Saved entries
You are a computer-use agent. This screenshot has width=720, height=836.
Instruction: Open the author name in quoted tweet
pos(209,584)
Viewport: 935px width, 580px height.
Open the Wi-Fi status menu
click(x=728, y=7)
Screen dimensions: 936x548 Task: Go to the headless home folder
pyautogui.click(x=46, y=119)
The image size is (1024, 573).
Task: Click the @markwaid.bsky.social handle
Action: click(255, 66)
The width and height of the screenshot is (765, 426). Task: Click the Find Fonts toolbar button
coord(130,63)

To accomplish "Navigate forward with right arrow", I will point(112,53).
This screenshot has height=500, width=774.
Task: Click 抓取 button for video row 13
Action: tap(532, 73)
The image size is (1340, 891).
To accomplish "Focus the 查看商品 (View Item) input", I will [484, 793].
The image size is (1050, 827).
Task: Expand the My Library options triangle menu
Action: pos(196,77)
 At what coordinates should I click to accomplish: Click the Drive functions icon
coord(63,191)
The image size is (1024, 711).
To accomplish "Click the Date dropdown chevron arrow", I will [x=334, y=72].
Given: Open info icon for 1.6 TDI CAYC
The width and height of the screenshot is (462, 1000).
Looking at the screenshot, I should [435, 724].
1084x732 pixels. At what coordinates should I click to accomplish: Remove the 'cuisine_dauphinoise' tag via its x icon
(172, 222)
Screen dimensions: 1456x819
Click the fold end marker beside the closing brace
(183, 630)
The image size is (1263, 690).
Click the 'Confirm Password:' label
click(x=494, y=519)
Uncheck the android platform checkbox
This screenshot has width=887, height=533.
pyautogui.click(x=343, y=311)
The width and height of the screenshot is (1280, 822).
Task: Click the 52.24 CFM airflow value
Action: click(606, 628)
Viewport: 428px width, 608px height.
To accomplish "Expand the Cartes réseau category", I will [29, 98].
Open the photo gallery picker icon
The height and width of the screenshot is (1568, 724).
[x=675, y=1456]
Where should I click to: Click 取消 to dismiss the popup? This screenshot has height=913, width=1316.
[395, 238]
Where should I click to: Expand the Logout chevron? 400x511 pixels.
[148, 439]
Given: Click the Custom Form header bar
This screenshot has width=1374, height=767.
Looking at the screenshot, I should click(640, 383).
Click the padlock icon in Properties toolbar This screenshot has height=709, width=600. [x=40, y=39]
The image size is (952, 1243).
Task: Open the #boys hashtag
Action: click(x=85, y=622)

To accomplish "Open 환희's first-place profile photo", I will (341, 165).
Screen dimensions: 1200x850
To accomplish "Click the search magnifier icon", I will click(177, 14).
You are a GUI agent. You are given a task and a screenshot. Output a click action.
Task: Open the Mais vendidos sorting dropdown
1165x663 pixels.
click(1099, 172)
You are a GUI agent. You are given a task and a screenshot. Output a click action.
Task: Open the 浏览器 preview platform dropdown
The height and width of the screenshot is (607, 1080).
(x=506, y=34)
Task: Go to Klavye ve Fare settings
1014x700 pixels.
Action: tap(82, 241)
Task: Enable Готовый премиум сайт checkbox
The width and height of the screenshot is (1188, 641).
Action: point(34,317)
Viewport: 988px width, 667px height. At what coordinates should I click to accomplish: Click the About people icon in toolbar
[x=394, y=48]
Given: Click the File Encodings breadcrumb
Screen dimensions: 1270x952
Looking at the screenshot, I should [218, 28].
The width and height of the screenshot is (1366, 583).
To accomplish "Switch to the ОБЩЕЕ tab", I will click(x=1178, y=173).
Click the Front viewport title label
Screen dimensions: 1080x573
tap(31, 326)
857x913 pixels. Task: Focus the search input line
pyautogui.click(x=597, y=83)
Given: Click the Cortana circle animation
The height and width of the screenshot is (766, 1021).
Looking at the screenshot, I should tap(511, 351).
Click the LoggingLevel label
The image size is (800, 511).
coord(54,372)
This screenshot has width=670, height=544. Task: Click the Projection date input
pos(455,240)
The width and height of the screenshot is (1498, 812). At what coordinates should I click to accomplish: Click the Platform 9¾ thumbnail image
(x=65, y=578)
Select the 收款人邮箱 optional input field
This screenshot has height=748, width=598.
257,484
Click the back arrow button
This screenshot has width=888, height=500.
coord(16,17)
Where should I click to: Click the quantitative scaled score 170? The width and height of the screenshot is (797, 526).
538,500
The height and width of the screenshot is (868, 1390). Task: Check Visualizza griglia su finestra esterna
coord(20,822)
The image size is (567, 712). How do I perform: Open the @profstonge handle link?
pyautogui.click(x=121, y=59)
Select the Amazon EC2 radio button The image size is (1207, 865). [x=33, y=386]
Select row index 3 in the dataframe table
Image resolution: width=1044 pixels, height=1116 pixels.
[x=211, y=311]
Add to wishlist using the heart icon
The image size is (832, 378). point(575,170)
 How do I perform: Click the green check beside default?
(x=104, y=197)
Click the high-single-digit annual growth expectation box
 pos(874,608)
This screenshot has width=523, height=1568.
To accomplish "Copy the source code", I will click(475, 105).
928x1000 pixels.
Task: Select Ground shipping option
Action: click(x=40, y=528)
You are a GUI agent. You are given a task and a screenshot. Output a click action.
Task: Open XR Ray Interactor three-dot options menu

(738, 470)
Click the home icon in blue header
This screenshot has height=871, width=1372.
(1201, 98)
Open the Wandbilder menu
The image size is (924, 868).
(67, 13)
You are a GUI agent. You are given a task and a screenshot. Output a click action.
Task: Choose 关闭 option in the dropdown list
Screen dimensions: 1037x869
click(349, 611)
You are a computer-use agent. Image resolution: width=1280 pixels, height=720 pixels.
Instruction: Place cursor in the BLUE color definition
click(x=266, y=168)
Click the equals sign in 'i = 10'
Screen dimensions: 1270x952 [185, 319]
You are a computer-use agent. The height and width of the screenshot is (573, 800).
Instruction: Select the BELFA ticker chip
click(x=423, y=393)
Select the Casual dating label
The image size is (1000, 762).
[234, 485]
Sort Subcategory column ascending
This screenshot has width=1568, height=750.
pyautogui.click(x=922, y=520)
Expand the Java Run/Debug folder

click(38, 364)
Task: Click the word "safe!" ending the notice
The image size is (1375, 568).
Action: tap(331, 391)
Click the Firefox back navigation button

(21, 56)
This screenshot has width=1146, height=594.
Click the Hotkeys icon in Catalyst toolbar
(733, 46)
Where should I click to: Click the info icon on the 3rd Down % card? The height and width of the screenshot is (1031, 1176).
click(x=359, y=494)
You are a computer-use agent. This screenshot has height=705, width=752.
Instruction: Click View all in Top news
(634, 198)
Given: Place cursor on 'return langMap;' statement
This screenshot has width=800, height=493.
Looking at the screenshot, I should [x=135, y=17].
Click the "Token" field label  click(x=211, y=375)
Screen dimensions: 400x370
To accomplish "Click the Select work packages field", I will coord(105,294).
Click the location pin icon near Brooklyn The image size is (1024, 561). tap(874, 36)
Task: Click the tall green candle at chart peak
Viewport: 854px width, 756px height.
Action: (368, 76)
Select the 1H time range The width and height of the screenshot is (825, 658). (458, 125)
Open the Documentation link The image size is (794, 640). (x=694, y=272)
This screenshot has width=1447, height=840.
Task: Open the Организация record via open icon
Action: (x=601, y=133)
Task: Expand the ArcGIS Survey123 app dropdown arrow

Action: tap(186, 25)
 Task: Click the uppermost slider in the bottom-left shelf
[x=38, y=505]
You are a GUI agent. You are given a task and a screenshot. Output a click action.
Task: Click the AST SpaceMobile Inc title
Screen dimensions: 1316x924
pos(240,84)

WORK TO COMPLETE:
Where does "field" appear in the records above? Copy each line that holds it.

YOUR SOLUTION:
Select the 收款人邮箱 optional input field
Click the "Token" field label  click(x=211, y=375)
To accomplish "Click the Select work packages field", I will coord(105,294).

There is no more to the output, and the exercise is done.